I got an opportunity to have a sit-down with one of America’s leading negotiation trainers and coaches, Jim Camp. Camp is president and CEO of The Camp Negotiation Institute, which offers advanced online credentialed skill courses to organizations and individuals who wish to develop professional negotiation skills. He is author of The Power of NO, a six-CD audio program produced by Nightingale-Conant, the top publisher of leadership development products. His two best-selling books, Start with No and NO: The Only Negotiating System You Need for Work or Home, have been translated into 12 languages. We discussed his philosophy behind the word “no.”
Your name has become synonymous with the system of negotiation made famous by your books Start with NO and NO. Now you have a six-CD teaching series called The Power of NO. How did the whole concept of “no” come to be?
After going off active duty from the air force in 1973, I got a job selling water softeners. I did exactly what I was told. The gurus who wrote up the scripts taught me five or six different closes; they taught me a lot of slick things to say. I went 0 for 40 in my first three weeks in the field. Since I got paid by commission, I was starving, had a young family to feed, and I hated it.
I was so tired of getting kicked in the teeth that I just went back to those 40 prospects the fourth week and out of frustration told them, “Look, please just tell me no. I don’t want to bug you; I don’t want to chase you; I don’t want to come running around here. I don’t want you to not want to me here. Just tell me no, and I’ll close out and leave.” And a miraculous thing happened. One person said, “Well, Jim, I just couldn’t afford it last month, but I can afford it this month, so I really do want a water softener.” Over that next week or so I sold about 20 water softeners using this “start with no” approach — and I never looked back. That’s when I started putting my system together.
I think most people would prefer to hear yes!
That’s a common misconception. Let’s take a look at the word no, and the power of no. What is no, really? What is it to you? Well, to the professional negotiator it’s simply a decision, and it’s a decision to be changed. But do you know what the really great pros know? And what I teach and coach? People gain comfort when they say no because it maintains a status quo. It’s the safest decision your opponent can make. So no is nothing more to the professional negotiator than a decision to be changed.
So, if people say no because they’re afraid of change, then the negotiator’s job is to help them feel safe with the change?
Absolutely. Great negotiators seek the no because they know that’s when the real art of negotiation begins. But you know, there’s something else that’s very interesting about the word no. When you give someone permission to say no to your ideas, the emotions go down; the effectiveness of the decisions go up; and they’re allowed to really look at what you’re proposing. They’re allowed to hold it in their hands, to see it in their mind’s eye, to turn it around. To try to envision all the different complexities that might come with that thought, that idea.

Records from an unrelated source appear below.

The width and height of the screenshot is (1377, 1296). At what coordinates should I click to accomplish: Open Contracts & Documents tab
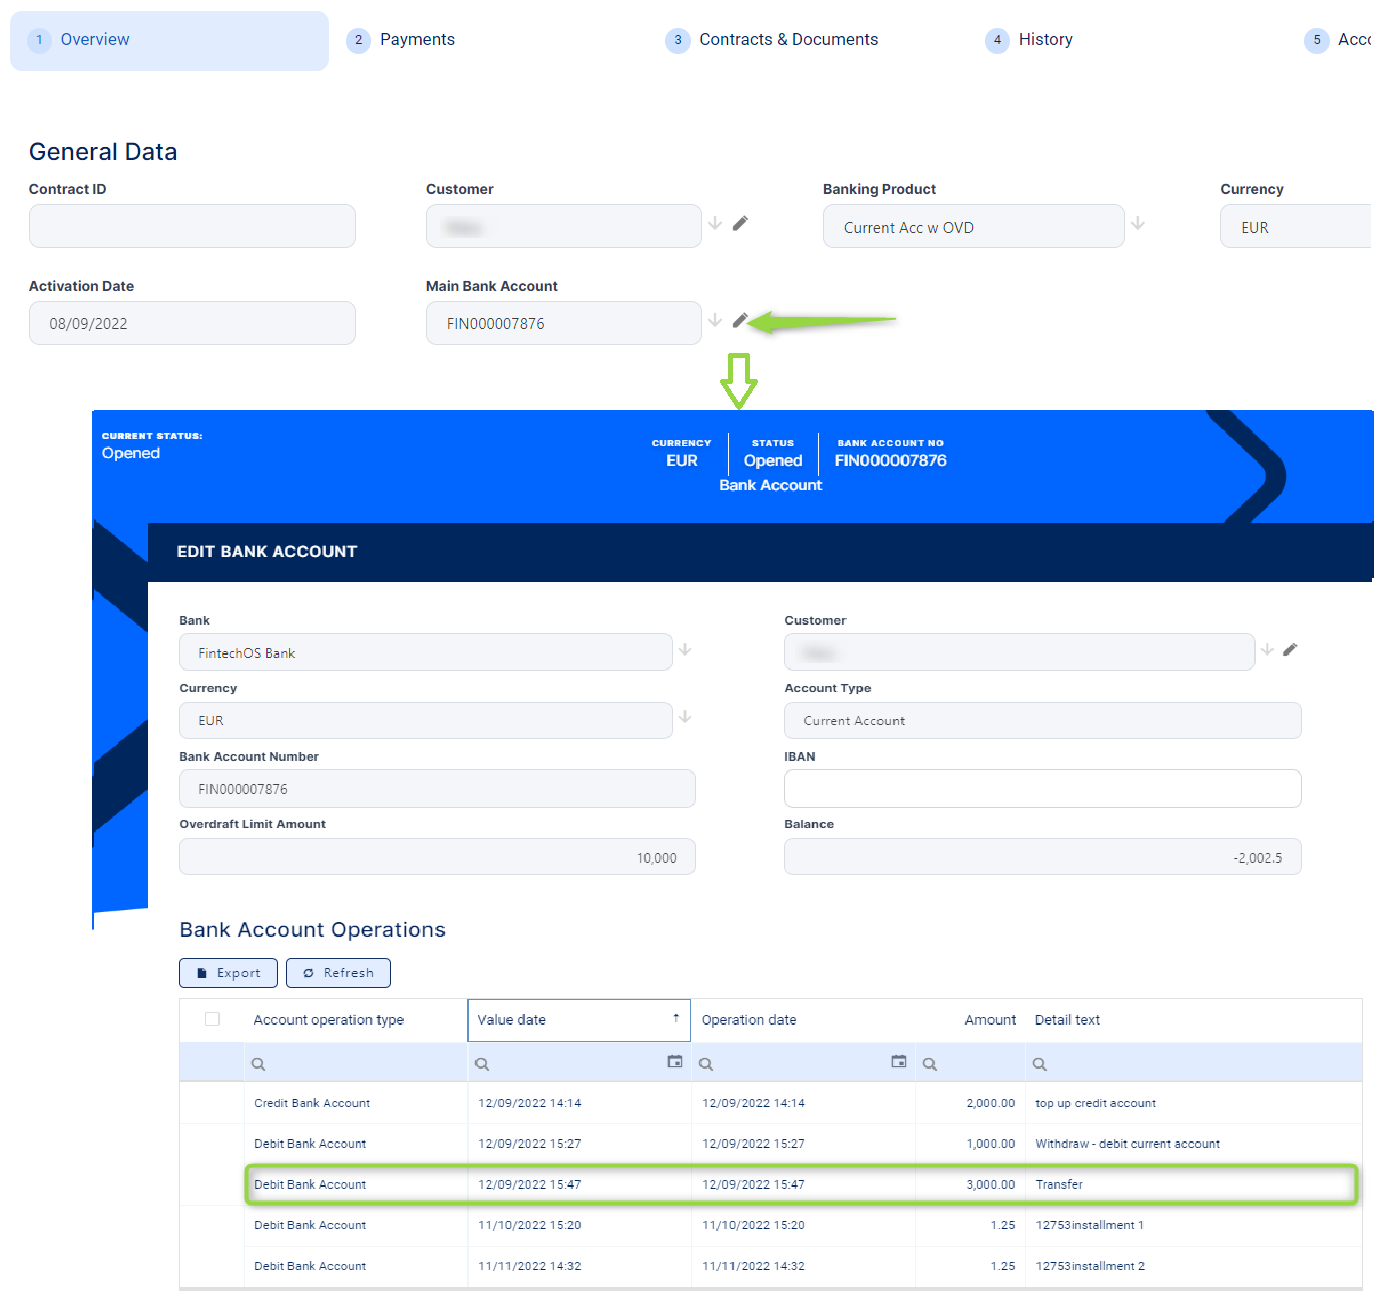[788, 40]
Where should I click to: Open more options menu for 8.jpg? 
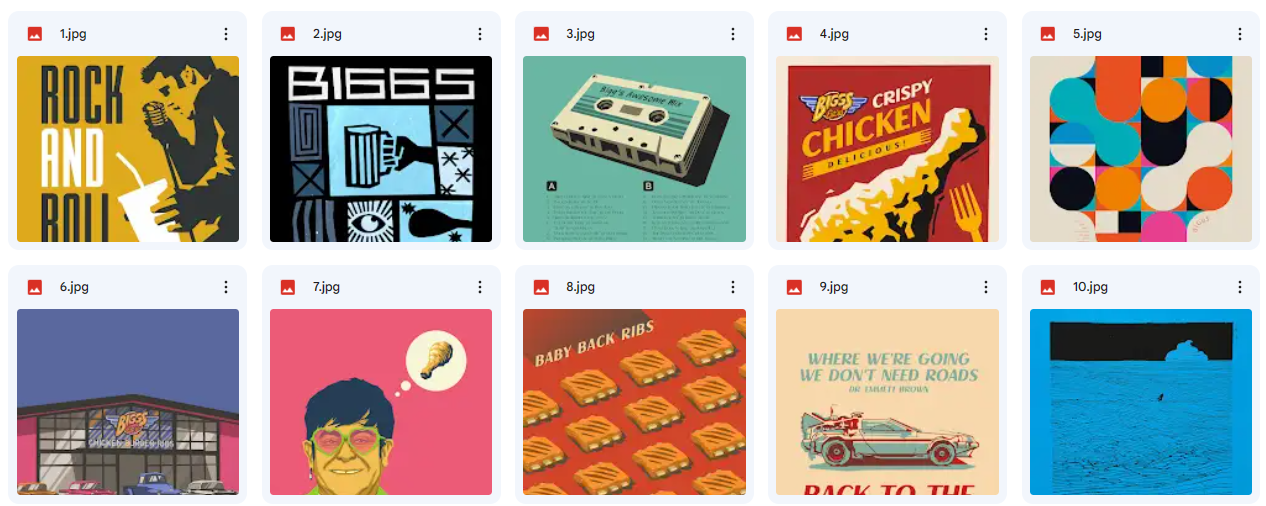[732, 287]
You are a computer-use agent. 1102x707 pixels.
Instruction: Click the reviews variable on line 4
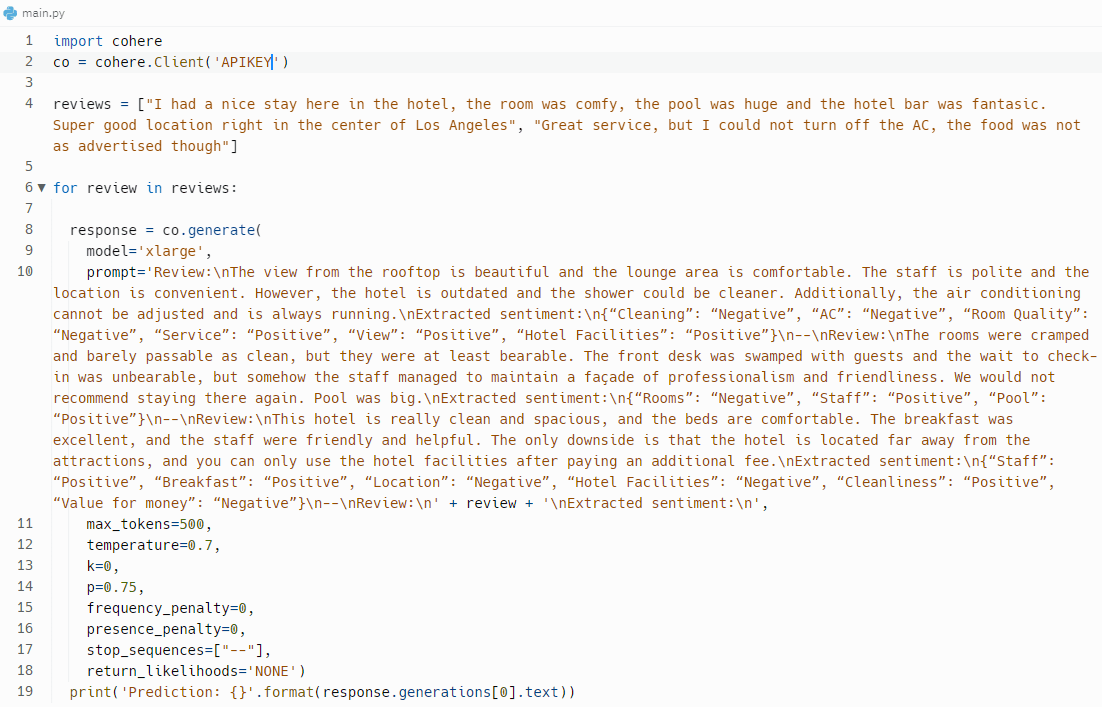(82, 104)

What do you mean by “the emotions go down”?
Well, think about how you feel when someone is pressuring you to say yes. You feel trapped. You feel frustrated. Or you find yourself looking for a compromise, because that’s what you think you’re supposed to do.

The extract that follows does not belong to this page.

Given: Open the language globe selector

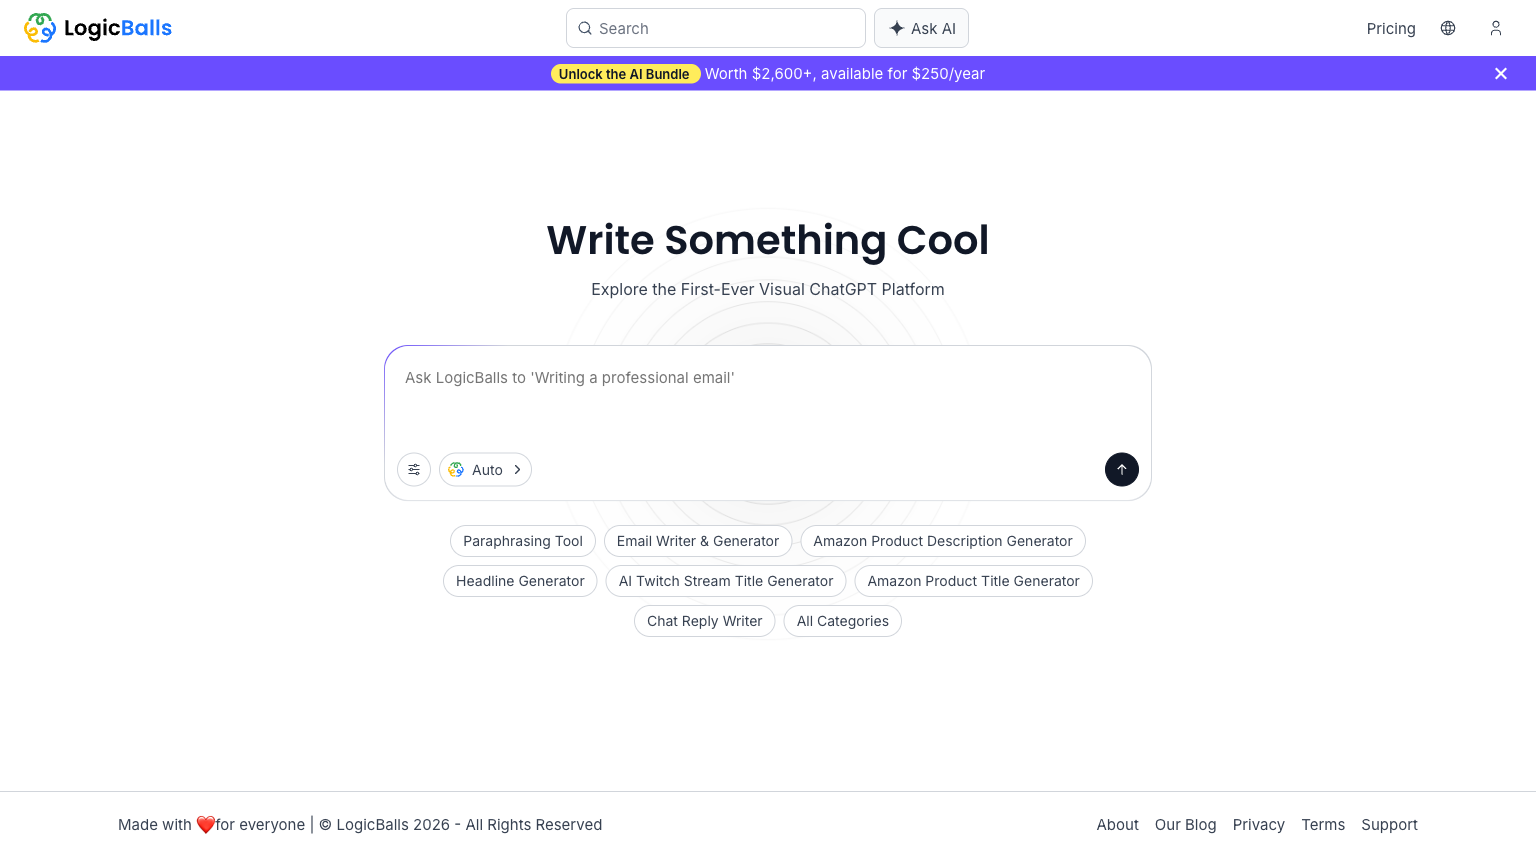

Now consider Webster’s definition of “negotiation”: “Negotiation is the human effort to bring about agreements between two or more parties with all parties having the right to veto.” The right to veto is the right to say no. If you tell your opponent from the beginning that he is welcome to say no to your proposal, you will see him visibly relax. It’s like giving a wild animal food through an open door. Soon it will be eating out of your hand, because it knows it can escape out that door at any moment. That’s how you build trust in a negotiation. “No” lets you have your opponent where you want him — eating out of your hand.

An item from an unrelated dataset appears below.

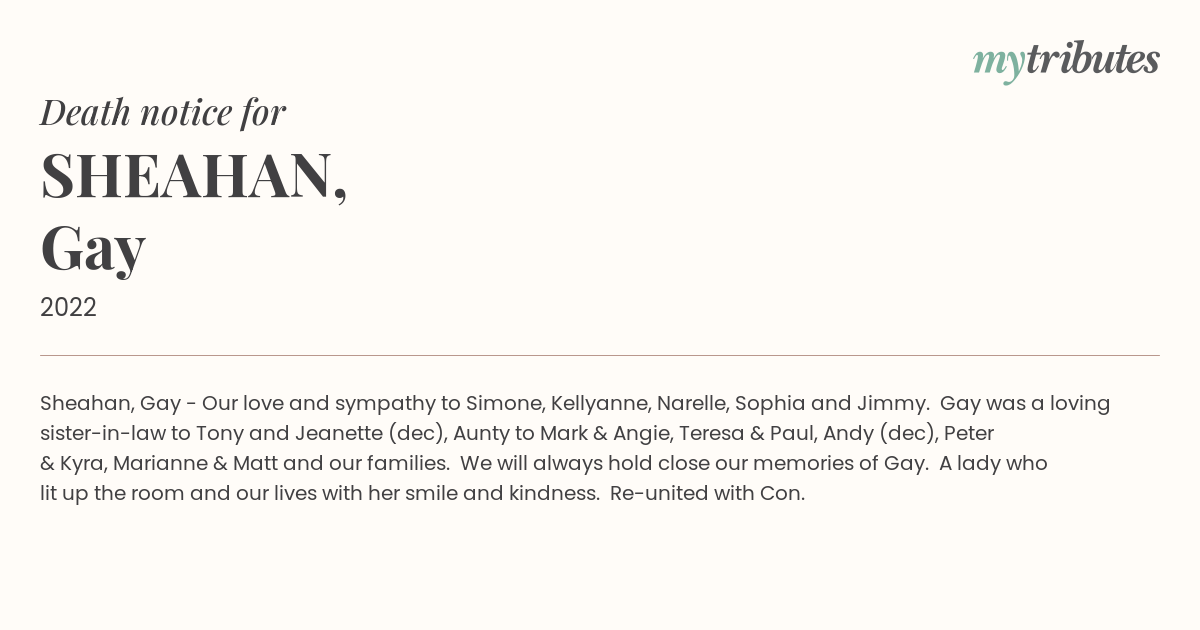Image resolution: width=1200 pixels, height=630 pixels.
Task: Click the mytributes logo
Action: (x=1066, y=61)
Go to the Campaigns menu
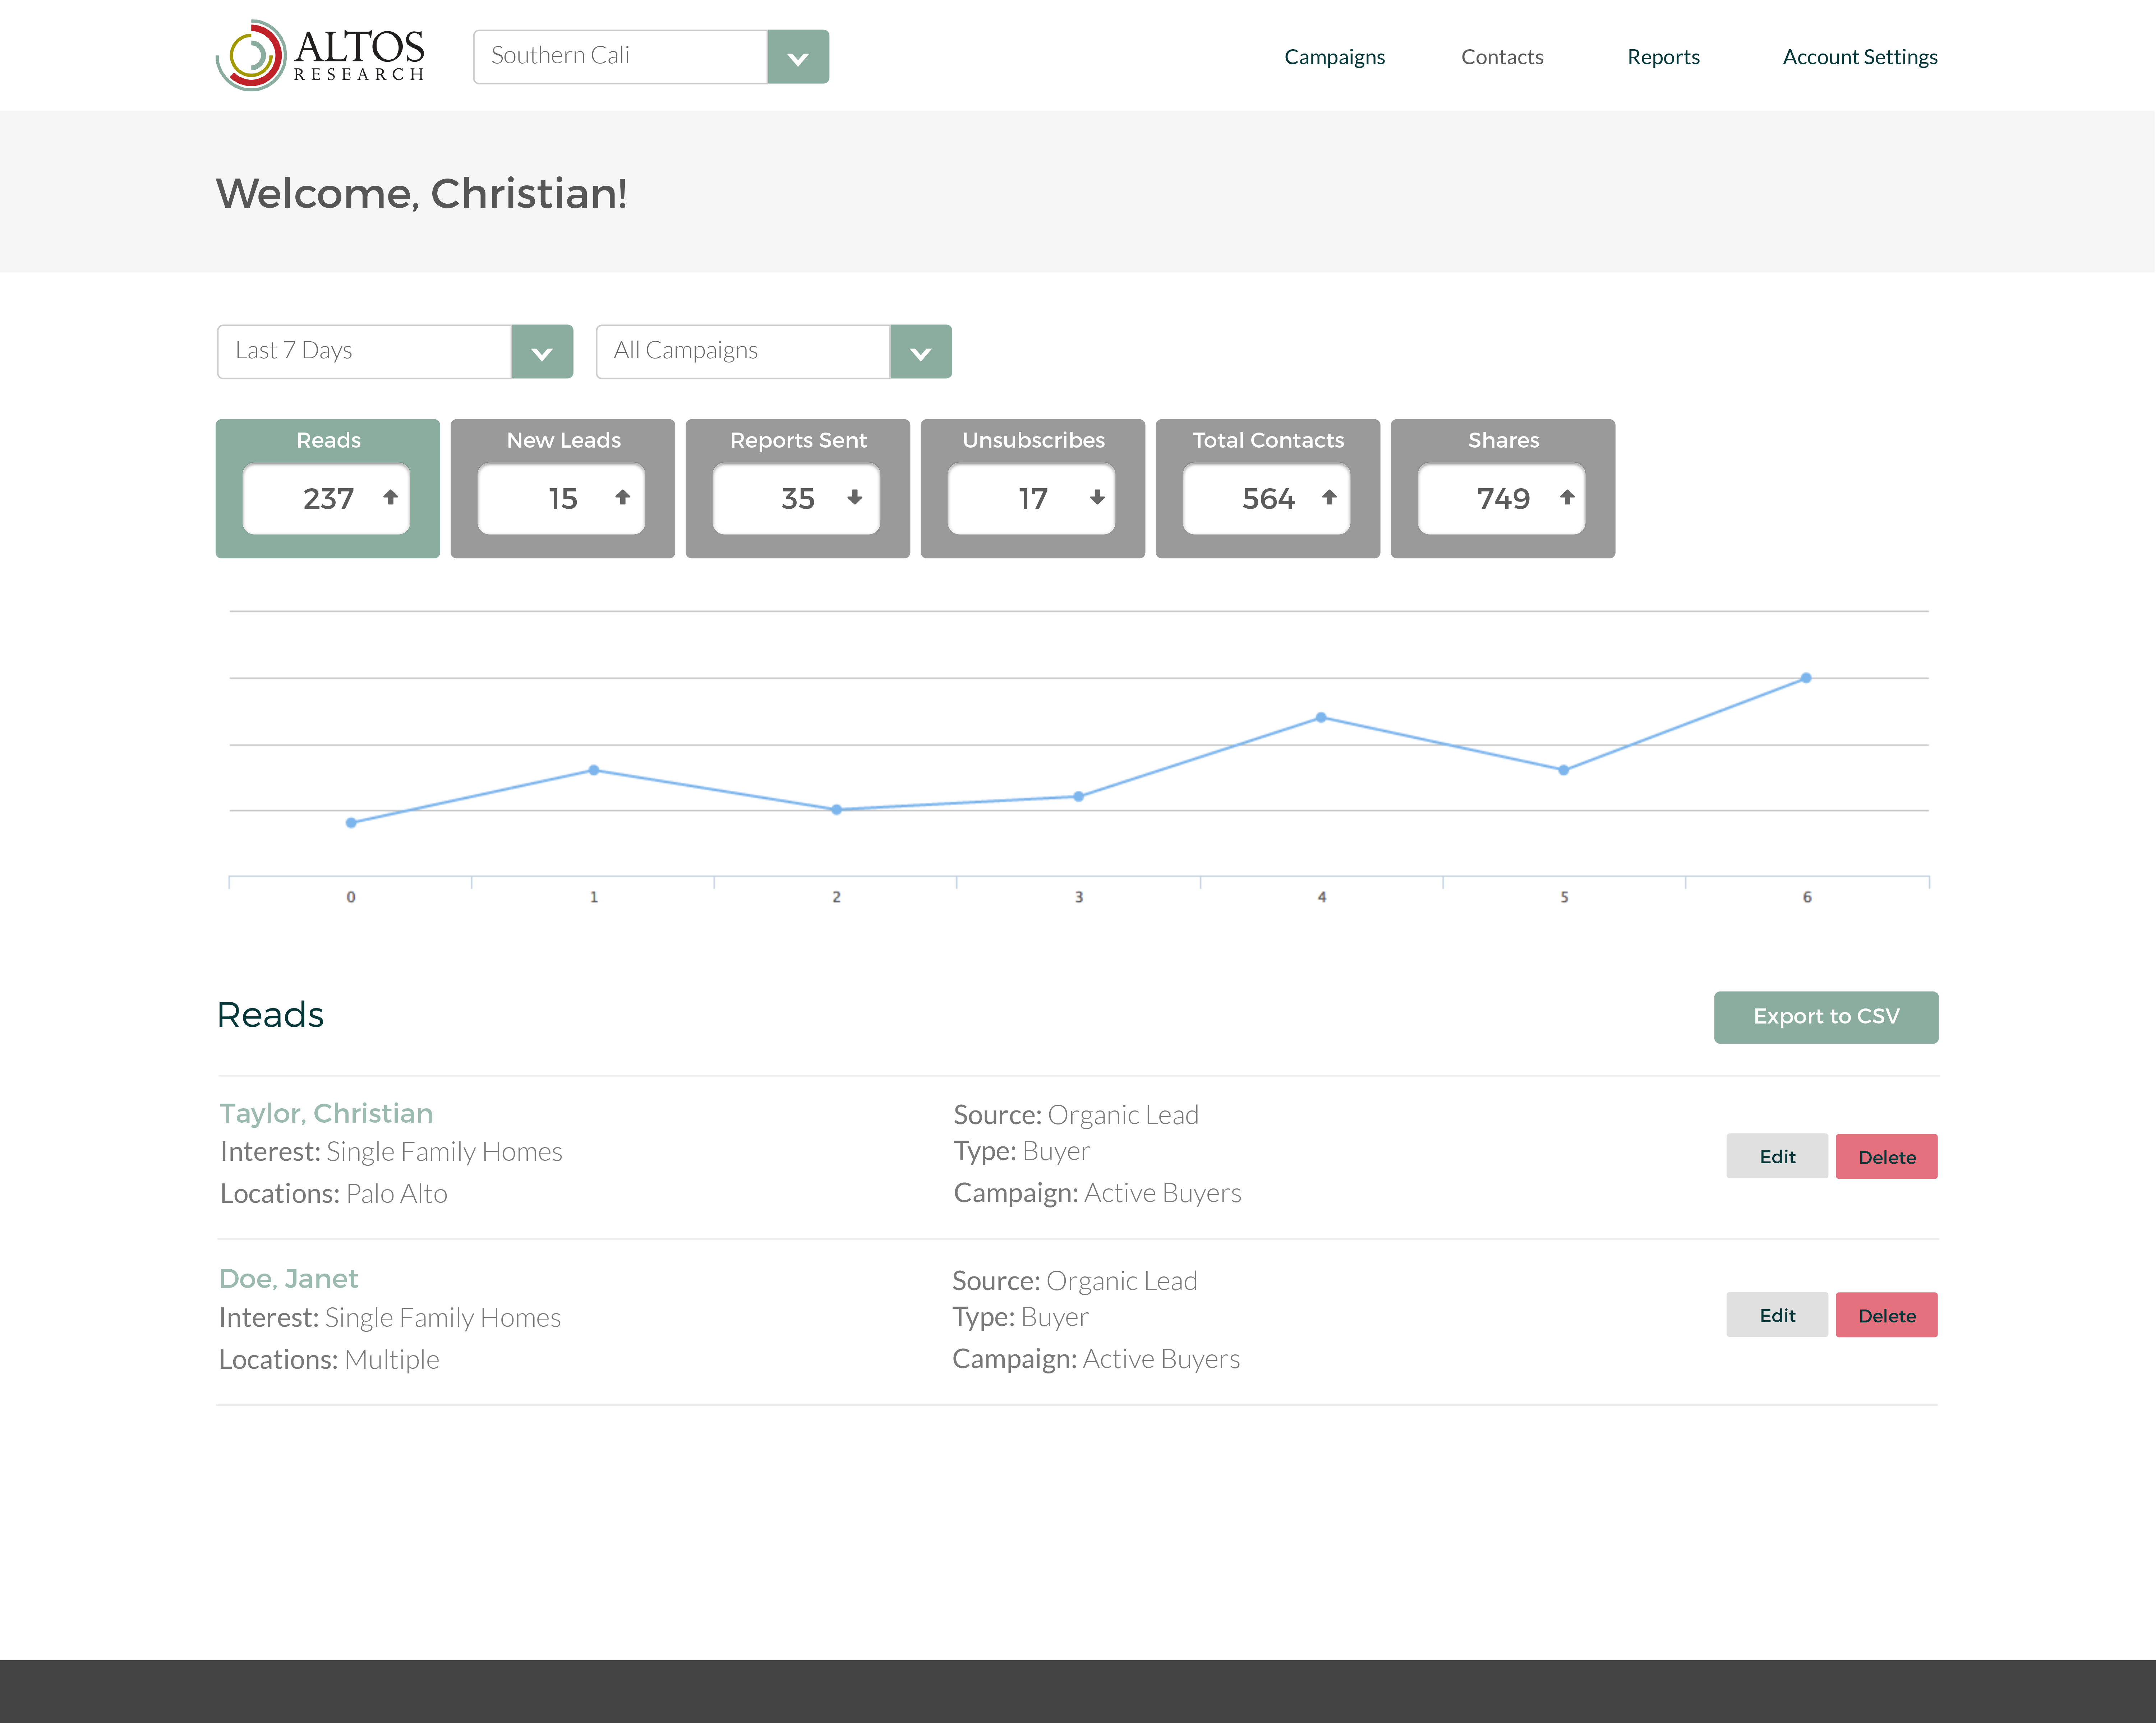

Okay. So what are you feeding your opponent that will get him to say yes, then?
Eventually, you’ll be giving him a vision of his problems, needs, pain, objectives, and goals that position you and your proposal as the solution. People make decisions based on emotions, not logic. They may think they are making decisions logically, but neuroscience has shown us that at the moment of decision, it’s 100% emotion. The vision you build for your opponent using the Camp System of Negotiation that I teach will enable them to arrive at that very emotional moment when they will recognize the benefits you offer, and view it as their best option. At that moment, yes becomes easy.
Obviously, “no” is just one component of the Camp System of Negotiation. Is your system difficult to learn?
It’s not difficult to learn. But it takes time and practice to master. The main hurdle students of this model have to overcome is unlearning bad and unhelpful habits. They have to learn how to clear their mind of assumptions and be a completely open book. They have to learn how to become emotionally neutral — and particularly how to get rid of neediness. They have to learn how to create a mission that puts the interests of their opponent above their own. They have to completely unlearn the harmful things they have been taught about negotiating — seeking win-win solutions, getting to yes, and compromising. But once you get into the “no” mindset, all your negotiations — discussing a problem with your spouse, buying a car, asking for a raise, making a deal with a contractor, or nailing down a big business transaction — will be painless, natural, and successful.